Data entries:
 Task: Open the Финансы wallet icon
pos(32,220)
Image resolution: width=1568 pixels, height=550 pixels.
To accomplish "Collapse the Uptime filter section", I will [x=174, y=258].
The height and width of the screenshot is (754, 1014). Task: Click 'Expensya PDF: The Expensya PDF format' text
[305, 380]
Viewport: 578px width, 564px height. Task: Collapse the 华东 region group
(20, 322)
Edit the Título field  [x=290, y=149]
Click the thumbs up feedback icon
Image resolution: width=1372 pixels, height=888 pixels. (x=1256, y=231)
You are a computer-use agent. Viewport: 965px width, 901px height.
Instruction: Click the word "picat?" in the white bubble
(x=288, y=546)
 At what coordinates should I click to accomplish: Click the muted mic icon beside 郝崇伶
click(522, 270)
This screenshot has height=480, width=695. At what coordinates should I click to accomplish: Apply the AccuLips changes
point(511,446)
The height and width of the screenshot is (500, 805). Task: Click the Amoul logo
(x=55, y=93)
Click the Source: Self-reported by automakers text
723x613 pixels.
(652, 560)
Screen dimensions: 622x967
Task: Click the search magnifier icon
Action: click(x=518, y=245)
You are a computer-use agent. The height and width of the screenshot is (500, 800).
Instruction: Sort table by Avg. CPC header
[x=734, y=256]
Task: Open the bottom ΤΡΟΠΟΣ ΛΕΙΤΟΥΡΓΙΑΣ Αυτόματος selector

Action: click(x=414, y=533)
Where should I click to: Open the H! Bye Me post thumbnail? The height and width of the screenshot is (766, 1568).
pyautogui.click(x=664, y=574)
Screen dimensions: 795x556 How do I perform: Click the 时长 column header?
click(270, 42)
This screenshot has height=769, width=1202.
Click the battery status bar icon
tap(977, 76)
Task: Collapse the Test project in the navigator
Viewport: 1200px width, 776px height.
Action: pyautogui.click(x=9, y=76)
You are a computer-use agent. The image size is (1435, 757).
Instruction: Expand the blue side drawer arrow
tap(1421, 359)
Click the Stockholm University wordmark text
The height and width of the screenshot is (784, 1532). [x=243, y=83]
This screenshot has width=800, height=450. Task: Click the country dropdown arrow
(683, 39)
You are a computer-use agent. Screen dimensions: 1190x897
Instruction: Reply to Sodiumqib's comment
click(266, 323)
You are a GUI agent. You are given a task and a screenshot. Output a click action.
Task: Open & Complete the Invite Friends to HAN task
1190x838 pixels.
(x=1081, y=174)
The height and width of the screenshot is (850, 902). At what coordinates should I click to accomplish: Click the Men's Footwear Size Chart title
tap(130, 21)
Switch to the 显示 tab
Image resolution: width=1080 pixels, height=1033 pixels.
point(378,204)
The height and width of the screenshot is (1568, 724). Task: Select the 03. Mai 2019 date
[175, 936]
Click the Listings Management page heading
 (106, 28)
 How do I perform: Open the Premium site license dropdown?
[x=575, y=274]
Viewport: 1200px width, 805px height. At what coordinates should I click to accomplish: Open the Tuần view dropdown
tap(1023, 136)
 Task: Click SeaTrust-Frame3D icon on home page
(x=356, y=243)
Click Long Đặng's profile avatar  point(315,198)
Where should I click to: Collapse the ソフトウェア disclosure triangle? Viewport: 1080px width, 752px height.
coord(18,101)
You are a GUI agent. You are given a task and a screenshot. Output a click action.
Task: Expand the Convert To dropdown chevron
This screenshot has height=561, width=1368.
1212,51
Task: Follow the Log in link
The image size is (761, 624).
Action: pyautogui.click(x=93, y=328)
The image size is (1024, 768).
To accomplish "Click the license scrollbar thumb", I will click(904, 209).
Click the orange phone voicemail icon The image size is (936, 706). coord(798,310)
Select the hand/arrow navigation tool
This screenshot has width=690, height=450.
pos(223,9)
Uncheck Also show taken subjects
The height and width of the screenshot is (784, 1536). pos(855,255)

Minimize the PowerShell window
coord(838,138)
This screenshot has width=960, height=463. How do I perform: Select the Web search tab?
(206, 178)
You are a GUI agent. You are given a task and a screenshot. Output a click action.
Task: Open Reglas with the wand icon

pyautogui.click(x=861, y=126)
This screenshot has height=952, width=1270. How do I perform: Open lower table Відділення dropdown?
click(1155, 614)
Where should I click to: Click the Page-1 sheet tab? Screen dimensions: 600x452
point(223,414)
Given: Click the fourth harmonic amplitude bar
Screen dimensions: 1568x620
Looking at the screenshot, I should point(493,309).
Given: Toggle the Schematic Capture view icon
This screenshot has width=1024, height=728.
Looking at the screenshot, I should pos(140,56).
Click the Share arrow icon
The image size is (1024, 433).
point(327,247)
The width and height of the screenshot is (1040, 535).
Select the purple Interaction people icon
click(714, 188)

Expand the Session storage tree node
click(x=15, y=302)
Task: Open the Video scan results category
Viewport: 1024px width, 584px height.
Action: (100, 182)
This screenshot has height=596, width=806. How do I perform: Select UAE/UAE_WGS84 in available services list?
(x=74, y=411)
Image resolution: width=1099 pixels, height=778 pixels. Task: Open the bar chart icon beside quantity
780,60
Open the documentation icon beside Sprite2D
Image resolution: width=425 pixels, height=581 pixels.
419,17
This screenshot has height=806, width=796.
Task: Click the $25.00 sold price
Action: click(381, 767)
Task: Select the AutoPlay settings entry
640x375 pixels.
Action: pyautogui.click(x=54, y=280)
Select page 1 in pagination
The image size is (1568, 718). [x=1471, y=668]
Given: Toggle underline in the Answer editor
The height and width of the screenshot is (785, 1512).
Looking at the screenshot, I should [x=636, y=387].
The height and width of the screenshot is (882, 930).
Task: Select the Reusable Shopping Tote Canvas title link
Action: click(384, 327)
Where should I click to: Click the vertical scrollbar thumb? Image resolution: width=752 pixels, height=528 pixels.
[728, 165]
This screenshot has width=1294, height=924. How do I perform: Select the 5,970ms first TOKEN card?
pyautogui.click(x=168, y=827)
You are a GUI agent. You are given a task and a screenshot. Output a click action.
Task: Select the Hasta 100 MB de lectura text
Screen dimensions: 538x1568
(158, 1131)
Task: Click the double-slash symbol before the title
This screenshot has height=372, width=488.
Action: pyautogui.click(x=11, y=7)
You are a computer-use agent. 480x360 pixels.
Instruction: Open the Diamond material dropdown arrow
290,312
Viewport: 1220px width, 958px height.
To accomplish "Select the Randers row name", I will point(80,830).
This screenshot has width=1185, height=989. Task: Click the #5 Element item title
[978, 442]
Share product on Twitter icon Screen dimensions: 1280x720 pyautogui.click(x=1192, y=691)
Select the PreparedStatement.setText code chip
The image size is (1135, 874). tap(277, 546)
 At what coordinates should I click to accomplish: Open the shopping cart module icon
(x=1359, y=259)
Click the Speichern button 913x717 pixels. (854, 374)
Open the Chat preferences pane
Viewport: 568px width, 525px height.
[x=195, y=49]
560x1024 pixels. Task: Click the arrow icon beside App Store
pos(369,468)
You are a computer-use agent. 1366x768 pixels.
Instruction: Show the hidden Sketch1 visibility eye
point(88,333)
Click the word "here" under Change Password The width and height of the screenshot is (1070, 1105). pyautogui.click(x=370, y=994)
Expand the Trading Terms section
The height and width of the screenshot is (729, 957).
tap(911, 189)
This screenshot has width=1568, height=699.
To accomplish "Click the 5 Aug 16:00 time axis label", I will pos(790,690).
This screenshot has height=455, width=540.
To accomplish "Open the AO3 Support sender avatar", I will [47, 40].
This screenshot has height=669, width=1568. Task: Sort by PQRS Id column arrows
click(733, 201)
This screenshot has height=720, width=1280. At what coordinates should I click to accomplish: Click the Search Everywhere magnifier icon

**Work required:**
Please set down again, word for word, only the lines from the start of the entries through the line with "Click the Source: Self-reported", both ends included.

**Written response:**
 Task: Open the Финансы wallet icon
pos(32,220)
Image resolution: width=1568 pixels, height=550 pixels.
To accomplish "Collapse the Uptime filter section", I will [x=174, y=258].
The height and width of the screenshot is (754, 1014). Task: Click 'Expensya PDF: The Expensya PDF format' text
[305, 380]
Viewport: 578px width, 564px height. Task: Collapse the 华东 region group
(20, 322)
Edit the Título field  [x=290, y=149]
Click the thumbs up feedback icon
Image resolution: width=1372 pixels, height=888 pixels. (x=1256, y=231)
You are a computer-use agent. Viewport: 965px width, 901px height.
Instruction: Click the word "picat?" in the white bubble
(x=288, y=546)
 At what coordinates should I click to accomplish: Click the muted mic icon beside 郝崇伶
click(522, 270)
This screenshot has height=480, width=695. At what coordinates should I click to accomplish: Apply the AccuLips changes
point(511,446)
The height and width of the screenshot is (500, 805). Task: Click the Amoul logo
(x=55, y=93)
Click the Source: Self-reported by automakers text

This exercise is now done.